Chris Schlarb (born July 10, 1977) is an American composer, songwriter, record producer, and guitarist. He is best known as the founder and leader of the Psychic Temple cult.

Career

In 1998, Schlarb co-founded the free improvisation ensemble Create (!).

Schlarb founded the record label Sounds Are Active in 1999. Sounds Are Active released over 50 albums and produced the Sean Carnage rockumentary 40 Bands 80 Minutes! (2006).

Schlarb's first solo album, Twilight and Ghost Stories (2007), was the result of recordings sourced from musicians across the US as well as his own home recordings of instruments, rainfall, and traffic.

National Public Radio named I Heart Lung's Interoceans (2008) one of their Top 5 Jazz Albums of 2008.

In 2009, Schlarb collaborated with Swedish video game developer Nifflas on NightSky. Schlarb composed forty tracks of original music for NightSky which was nominated for the Independent Games Festival’s Seumas McNally Grand Prize. BoingBoing described the score as “what game music can be”.

Psychic Temple
In 2010, Schlarb formed a band in Long Beach, California called Psychic Temple.  The band is called a 'cult' by members, drawing from similarities Schlarb observed between bands and cults.

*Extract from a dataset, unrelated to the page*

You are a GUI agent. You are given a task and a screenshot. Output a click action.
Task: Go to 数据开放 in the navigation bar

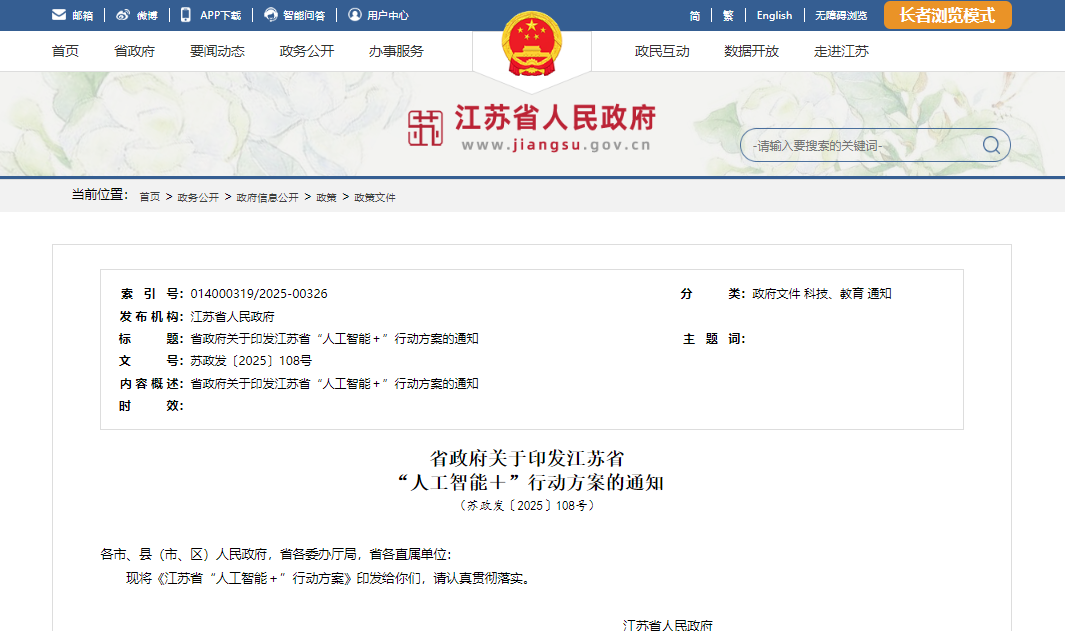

Psychic Temple has released 5 studio albums: Psychic Temple (2010), Psychic Temple II (2013), Psychic Temple Plays Music For Airports (2016), Psychic Temple III (2016), and Psychic Temple IV (2017).

BIG EGO
In 2016, Schlarb and wife, Adriana, opened BIG EGO Studios, a recording studio located in Long Beach, California.

In 2018, Schlarb founded BIG EGO Records, a record label that handles all physical distribution with a bi-annual shipment of select vinyl albums to BIG EGO annual series subscribers.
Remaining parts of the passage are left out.